(Beginning of STORED DATA)

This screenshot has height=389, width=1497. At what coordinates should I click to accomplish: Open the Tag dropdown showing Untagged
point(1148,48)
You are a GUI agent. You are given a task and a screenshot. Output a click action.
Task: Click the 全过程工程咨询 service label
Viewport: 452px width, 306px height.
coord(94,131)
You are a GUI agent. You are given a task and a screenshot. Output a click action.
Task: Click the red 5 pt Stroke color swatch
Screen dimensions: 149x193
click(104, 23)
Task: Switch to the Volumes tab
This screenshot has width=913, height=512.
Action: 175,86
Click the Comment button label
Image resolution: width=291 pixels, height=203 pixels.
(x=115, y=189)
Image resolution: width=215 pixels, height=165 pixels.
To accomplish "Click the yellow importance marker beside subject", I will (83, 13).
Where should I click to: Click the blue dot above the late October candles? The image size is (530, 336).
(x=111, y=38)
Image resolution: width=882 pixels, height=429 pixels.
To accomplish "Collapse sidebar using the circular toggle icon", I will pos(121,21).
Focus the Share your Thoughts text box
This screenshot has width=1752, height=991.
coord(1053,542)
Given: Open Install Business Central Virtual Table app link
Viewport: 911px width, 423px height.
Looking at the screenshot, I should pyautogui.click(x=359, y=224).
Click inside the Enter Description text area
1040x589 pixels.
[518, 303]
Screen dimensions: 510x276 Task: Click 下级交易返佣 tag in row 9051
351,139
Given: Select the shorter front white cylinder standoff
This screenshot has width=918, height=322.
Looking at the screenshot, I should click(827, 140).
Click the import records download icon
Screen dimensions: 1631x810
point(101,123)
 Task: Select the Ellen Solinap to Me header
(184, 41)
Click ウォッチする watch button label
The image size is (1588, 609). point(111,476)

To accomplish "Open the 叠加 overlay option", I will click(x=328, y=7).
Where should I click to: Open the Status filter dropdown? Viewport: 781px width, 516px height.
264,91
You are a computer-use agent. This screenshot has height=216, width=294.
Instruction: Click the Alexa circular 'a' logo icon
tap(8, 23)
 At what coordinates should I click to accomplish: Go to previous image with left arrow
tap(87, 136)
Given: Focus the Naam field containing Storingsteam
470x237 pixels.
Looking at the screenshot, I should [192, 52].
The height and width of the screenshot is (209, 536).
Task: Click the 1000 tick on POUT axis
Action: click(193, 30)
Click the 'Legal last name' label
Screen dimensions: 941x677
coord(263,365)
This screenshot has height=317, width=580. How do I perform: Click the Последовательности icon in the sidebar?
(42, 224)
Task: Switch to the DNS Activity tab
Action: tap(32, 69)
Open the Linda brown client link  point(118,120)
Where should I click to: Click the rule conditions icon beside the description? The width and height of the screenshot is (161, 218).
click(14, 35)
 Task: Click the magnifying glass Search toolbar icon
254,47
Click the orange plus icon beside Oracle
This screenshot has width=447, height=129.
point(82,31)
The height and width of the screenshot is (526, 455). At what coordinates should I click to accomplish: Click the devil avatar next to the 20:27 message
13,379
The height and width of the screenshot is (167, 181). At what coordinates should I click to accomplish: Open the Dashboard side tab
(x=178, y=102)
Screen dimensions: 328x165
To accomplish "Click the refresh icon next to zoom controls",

(End of STORED DATA)

## EXERCISE INSTRUCTIONS
Your answer must be the lines from the first line of the entries above through the line that contains "Given: Open Install", written out exactly.

## EXERCISE OUTPUT
This screenshot has height=389, width=1497. At what coordinates should I click to accomplish: Open the Tag dropdown showing Untagged
point(1148,48)
You are a GUI agent. You are given a task and a screenshot. Output a click action.
Task: Click the 全过程工程咨询 service label
Viewport: 452px width, 306px height.
coord(94,131)
You are a GUI agent. You are given a task and a screenshot. Output a click action.
Task: Click the red 5 pt Stroke color swatch
Screen dimensions: 149x193
click(104, 23)
Task: Switch to the Volumes tab
This screenshot has width=913, height=512.
Action: 175,86
Click the Comment button label
Image resolution: width=291 pixels, height=203 pixels.
(x=115, y=189)
Image resolution: width=215 pixels, height=165 pixels.
To accomplish "Click the yellow importance marker beside subject", I will (83, 13).
Where should I click to: Click the blue dot above the late October candles? The image size is (530, 336).
(x=111, y=38)
Image resolution: width=882 pixels, height=429 pixels.
To accomplish "Collapse sidebar using the circular toggle icon", I will pos(121,21).
Focus the Share your Thoughts text box
This screenshot has width=1752, height=991.
coord(1053,542)
Given: Open Install Business Central Virtual Table app link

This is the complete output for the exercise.